2 Data

Our dataset, cran_packages.csv, is collected by the available.packages function. The utils package in R provides this function as part of its set of utility functions. The author of this package is in the R core team who contribute to the development and maintenance of the R programming language.

The dataset includes details about packages currently available at one or more repositories. The list of packages is obtained by downloading it over the internet or copying it from a local mirror. The data is given as a matrix, which consists of 20113 rows and 17 columns. The columns include information such as “Package,” “Version,”Depends,” and “Repository.”

The frequency of updates is 1 hour. Although there are no particular concerns about the data, we may need to note that the default behavior of the function includes reporting only packages whose version and OS requirements match the running version of R, and it provides information only on the latest versions of packages.

In addition to this, we collected the total number of downloads for each package between January 1st, 2013 and November 29th, 2023 using cranlog API. Collected data is merged with cran_packages.csv. This update to our main csv is will be done periodically via github actions. For now, we are using data collected as of 29th Nov, 2023.

2.1 Description

Our research aim is to provide a comprehensive understanding of the factors influencing package popularity and characteristics within the ecosystem. We will investigate it through the following 3 sub-questions:

Dependency Analysis: How do package dependencies (Depends, Imports, LinkingTo) influence the popularity or adoption of R packages?
Licensing Trends: What are the prevailing trends in package licensing within the R ecosystem?
Maintainability of Package: How version updates correlate with other package characteristics, such as the number of dependent packages and suggested packages, and the total number of downloads.

In addressing the first research question on dependency analysis, we will conduct a thorough data exploration to identify packages with the highest number of dependencies and analyze the distribution of packages based on the type and number of dependencies. To visualize these relationships, sankey diagrams and network graphs will be created, offering insights into the interconnectedness of packages.

For the second research question concerning licensing trends, our analysis will involve calculating the distribution of different license types and examining how the type of license affects the popularity of the package. We will use a bar chart to show the distribution of the license and ridge plots to show the difference in popularity for each license.

Lastly, the third research question about maintainability of R packages, we will explore how version updates correlate with characteristics like the number of dependent packages, suggested packages, and total download counts. Using a correlation heatmap, we aim to visualize these relationships, identifying potential associations between aspects of package versions such as dependencies, suggested packages, required R version, and download counts.

2.2 Missing value analysis

Code

suppressMessages(library(ggplot2))
suppressMessages(library(dplyr))
suppressMessages(library(redav))

df = read.csv("./assets/cran_packages.csv")

missing_percentage <- colMeans(is.na(df)) * 100
missing_df <- data.frame(variables = names(missing_percentage), missing_percentage)

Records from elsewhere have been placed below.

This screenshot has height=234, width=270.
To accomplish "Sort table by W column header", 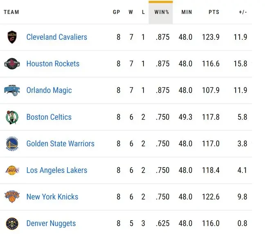I will pos(131,12).
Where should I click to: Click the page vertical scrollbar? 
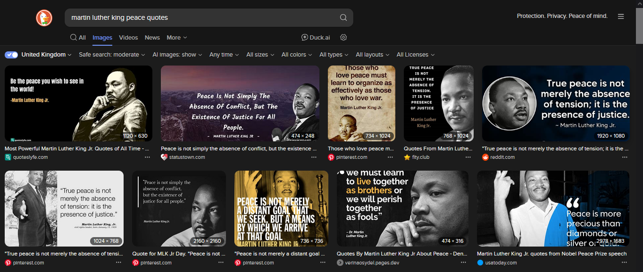pos(639,141)
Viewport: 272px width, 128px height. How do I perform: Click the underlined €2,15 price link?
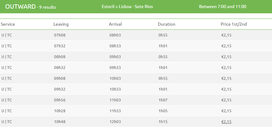point(226,122)
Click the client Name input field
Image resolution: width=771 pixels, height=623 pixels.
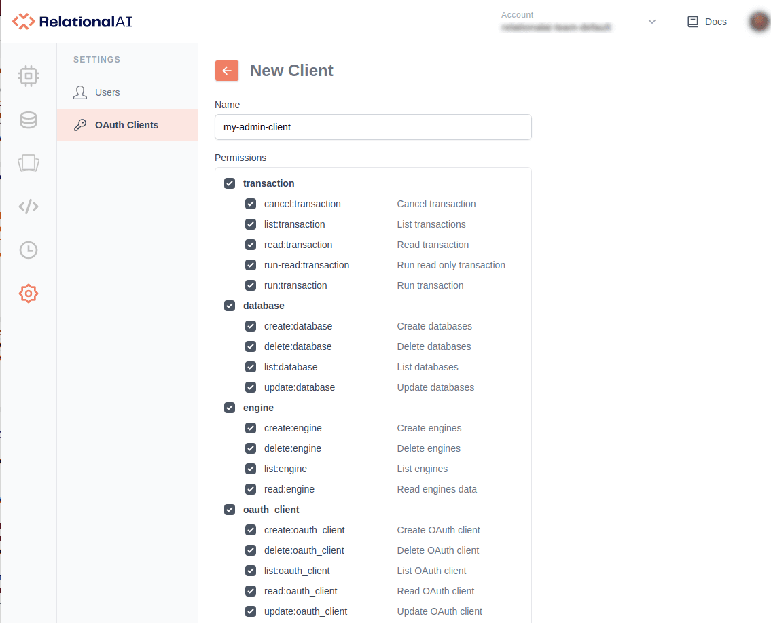pos(373,127)
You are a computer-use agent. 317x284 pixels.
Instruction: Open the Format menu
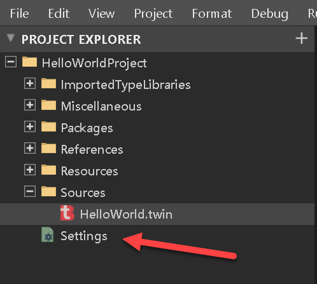212,14
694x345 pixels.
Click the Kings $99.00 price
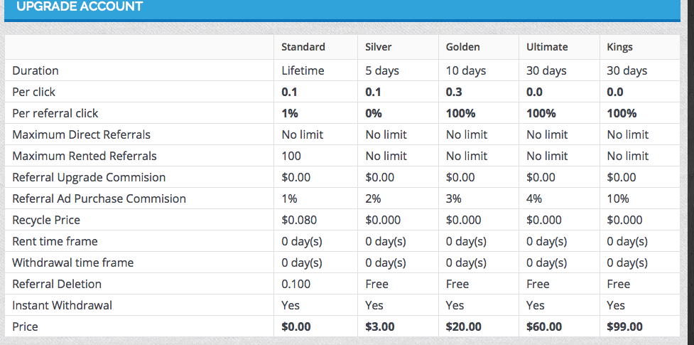[625, 327]
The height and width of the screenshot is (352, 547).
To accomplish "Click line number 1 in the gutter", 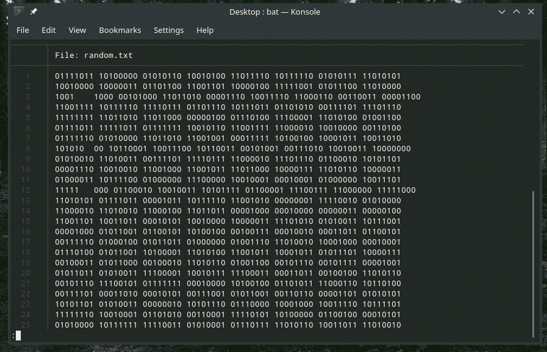I will [28, 76].
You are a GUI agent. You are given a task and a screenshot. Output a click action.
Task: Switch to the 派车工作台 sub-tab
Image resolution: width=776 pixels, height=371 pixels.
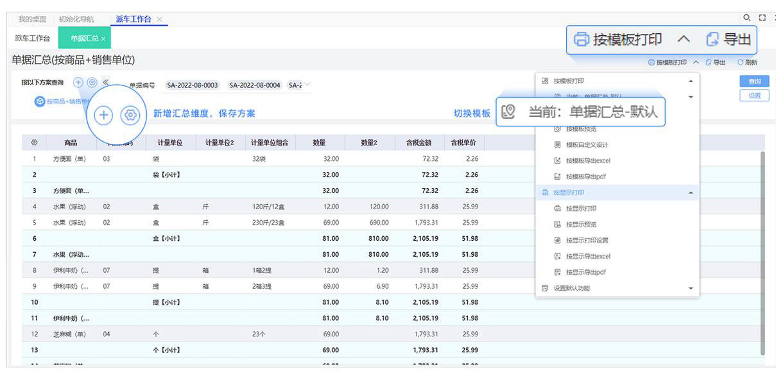(32, 39)
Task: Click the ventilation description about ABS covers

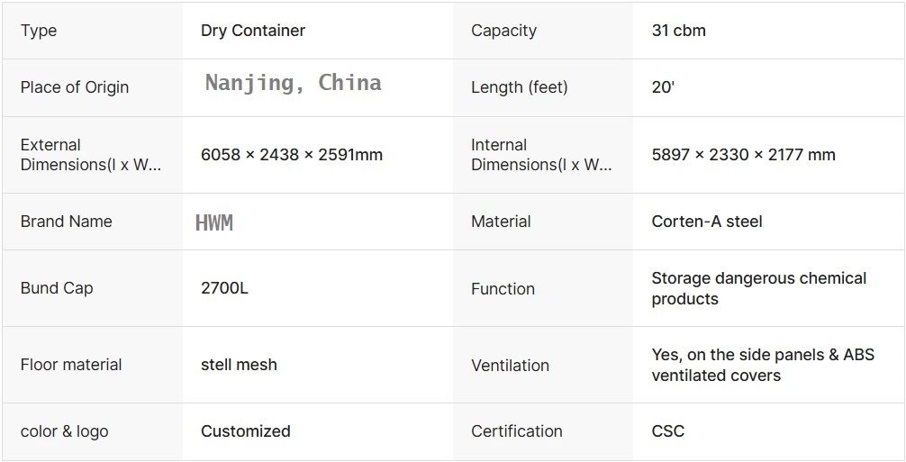Action: (x=762, y=365)
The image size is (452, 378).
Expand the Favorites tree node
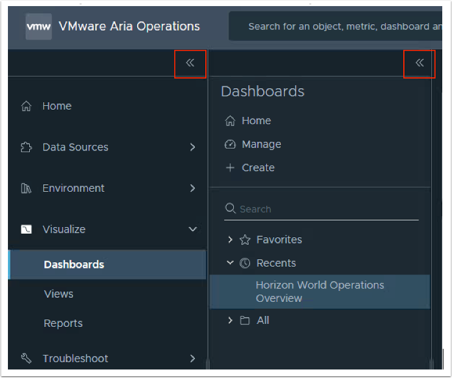click(x=230, y=240)
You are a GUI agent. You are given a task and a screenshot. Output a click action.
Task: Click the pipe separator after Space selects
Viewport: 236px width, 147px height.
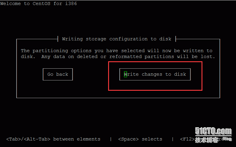(x=173, y=139)
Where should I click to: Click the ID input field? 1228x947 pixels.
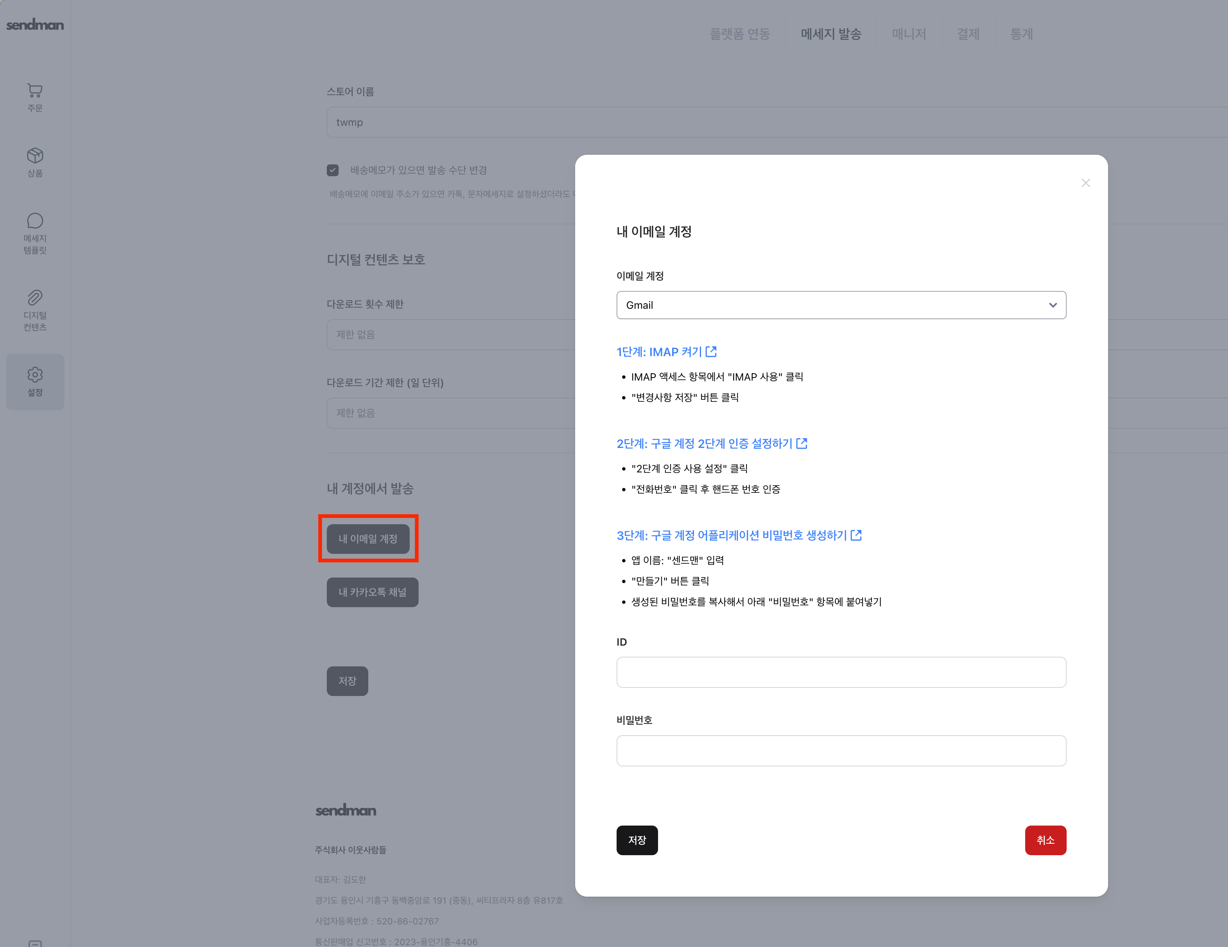point(841,672)
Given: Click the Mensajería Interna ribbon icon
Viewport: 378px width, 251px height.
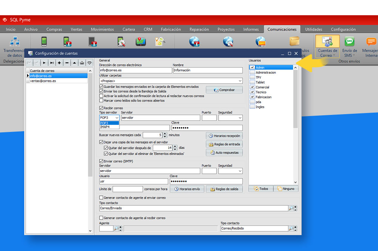Looking at the screenshot, I should [x=370, y=42].
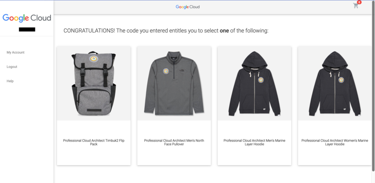Click the Men's Marine Layer Hoodie title
This screenshot has width=375, height=183.
254,142
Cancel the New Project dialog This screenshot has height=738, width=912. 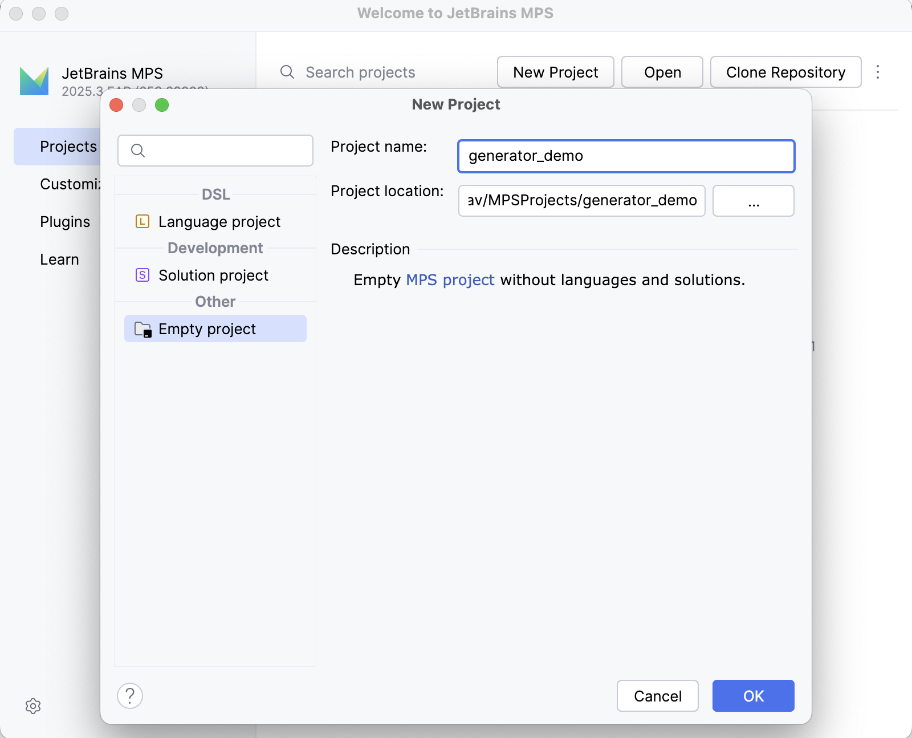[x=657, y=696]
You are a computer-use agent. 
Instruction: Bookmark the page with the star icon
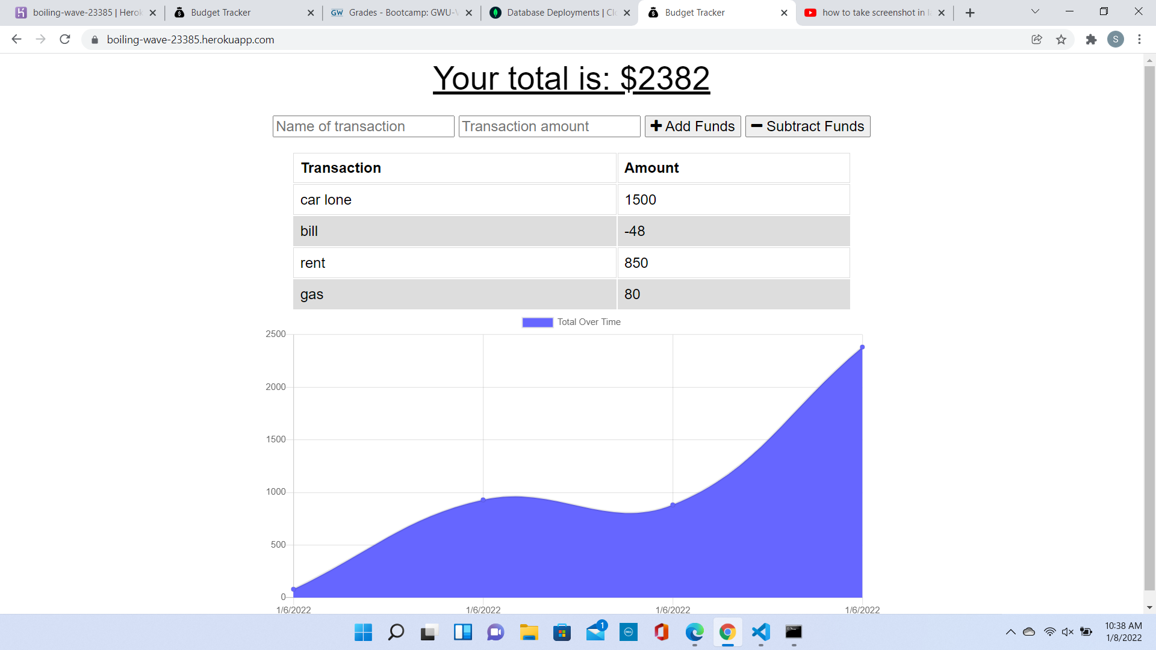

ggplot(missing_df, aes(x = reorder(variables, -missing_percentage), y = missing_percentage)) +
  geom_bar(stat = "identity", fill = "skyblue") +
  labs(title = "Percentage of Missing Data by Variable", x = "Variables", y = "Missing Percentage") +
  theme(axis.text.x = element_text(angle = 45, hjust = 1))

As you can see, for the first 7 variables more than 99% of rows are missing them so we dropped these columns.

Code

threshold <- 0.95
dropped <- df %>% select(names(which(colMeans(is.na(.)) <= threshold)))
suppressMessages(plot_missing(dropped,percent=TRUE))

After excluding the previously identified columns, it becomes evident that six columns—Package, Versions, License, MD5, NeedsCompilation, and Repository—contain no missing values. Notably, the LinkingTo column, which signifies that the current package links to additional packages necessary for compilation or linking, has over 75% of its rows missing.

Furthermore, two prevalent patterns emerge: the absence of both LinkingTo and Suggests, and the absence of both LinkingTo and Depends, each accounting for approximately 10% of the dataset. In this context, “Suggests” refers to other R packages recommended for additional features but not essential for basic functionality, while “Depends” indicates other R packages critical for the core functionality of the package.

This observed pattern is logical, as it underscores the nature of package dependencies. If a package doesn’t necessitate dependencies for its fundamental operations, it’s reasonable to assume that additional functionalities, such as those suggested or depended upon, would also not require additional dependencies.